# What is needed
Rewrite the listing below, swapping every "Viewport" for "Window" and keeping everything else the same.

# Data rows
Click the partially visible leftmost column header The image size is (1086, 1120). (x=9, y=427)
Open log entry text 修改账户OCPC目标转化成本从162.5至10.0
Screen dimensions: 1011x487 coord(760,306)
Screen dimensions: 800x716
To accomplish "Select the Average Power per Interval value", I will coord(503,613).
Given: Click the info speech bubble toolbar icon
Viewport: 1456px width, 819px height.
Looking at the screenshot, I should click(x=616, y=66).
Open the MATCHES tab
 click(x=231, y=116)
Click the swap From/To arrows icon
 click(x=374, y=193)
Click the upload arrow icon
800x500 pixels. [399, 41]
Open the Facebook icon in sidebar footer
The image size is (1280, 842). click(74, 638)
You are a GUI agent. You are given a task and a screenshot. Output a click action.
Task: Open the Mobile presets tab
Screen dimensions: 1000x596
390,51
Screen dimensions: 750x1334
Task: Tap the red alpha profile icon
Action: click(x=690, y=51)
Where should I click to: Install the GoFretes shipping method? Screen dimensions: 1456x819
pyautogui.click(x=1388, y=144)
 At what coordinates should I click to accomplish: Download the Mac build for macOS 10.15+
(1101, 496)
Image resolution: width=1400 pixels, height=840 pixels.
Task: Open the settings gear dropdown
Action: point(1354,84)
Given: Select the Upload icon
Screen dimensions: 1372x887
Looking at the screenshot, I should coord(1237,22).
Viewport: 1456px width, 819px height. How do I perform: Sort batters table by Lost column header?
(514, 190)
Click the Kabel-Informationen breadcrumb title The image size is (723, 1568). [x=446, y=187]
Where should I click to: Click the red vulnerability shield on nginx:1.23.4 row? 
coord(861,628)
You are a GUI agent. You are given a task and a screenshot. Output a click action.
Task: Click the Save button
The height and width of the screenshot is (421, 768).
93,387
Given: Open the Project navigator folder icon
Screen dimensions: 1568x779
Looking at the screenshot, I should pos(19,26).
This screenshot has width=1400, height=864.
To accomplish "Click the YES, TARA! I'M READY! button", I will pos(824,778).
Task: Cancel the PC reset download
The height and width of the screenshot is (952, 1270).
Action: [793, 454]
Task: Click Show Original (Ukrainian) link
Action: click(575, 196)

# Complete output
Click the partially visible leftmost column header The image size is (1086, 1120). (x=9, y=427)
Open log entry text 修改账户OCPC目标转化成本从162.5至10.0
Screen dimensions: 1011x487 coord(760,306)
Screen dimensions: 800x716
To accomplish "Select the Average Power per Interval value", I will coord(503,613).
Given: Click the info speech bubble toolbar icon
Window: 1456px width, 819px height.
Looking at the screenshot, I should click(x=616, y=66).
Open the MATCHES tab
 click(x=231, y=116)
Click the swap From/To arrows icon
 click(x=374, y=193)
Click the upload arrow icon
800x500 pixels. [399, 41]
Open the Facebook icon in sidebar footer
The image size is (1280, 842). click(74, 638)
You are a GUI agent. You are given a task and a screenshot. Output a click action.
Task: Open the Mobile presets tab
Screen dimensions: 1000x596
390,51
Screen dimensions: 750x1334
Task: Tap the red alpha profile icon
Action: click(x=690, y=51)
Where should I click to: Install the GoFretes shipping method? Screen dimensions: 1456x819
pyautogui.click(x=1388, y=144)
 At what coordinates should I click to accomplish: Download the Mac build for macOS 10.15+
(1101, 496)
Image resolution: width=1400 pixels, height=840 pixels.
Task: Open the settings gear dropdown
Action: point(1354,84)
Given: Select the Upload icon
Screen dimensions: 1372x887
Looking at the screenshot, I should coord(1237,22).
Window: 1456px width, 819px height. How do I perform: Sort batters table by Lost column header?
(514, 190)
Click the Kabel-Informationen breadcrumb title The image size is (723, 1568). [x=446, y=187]
Where should I click to: Click the red vulnerability shield on nginx:1.23.4 row? 
coord(861,628)
You are a GUI agent. You are given a task and a screenshot. Output a click action.
Task: Click the Save button
The height and width of the screenshot is (421, 768).
93,387
Given: Open the Project navigator folder icon
Screen dimensions: 1568x779
Looking at the screenshot, I should pos(19,26).
This screenshot has width=1400, height=864.
To accomplish "Click the YES, TARA! I'M READY! button", I will pos(824,778).
Task: Cancel the PC reset download
The height and width of the screenshot is (952, 1270).
Action: [793, 454]
Task: Click Show Original (Ukrainian) link
Action: click(575, 196)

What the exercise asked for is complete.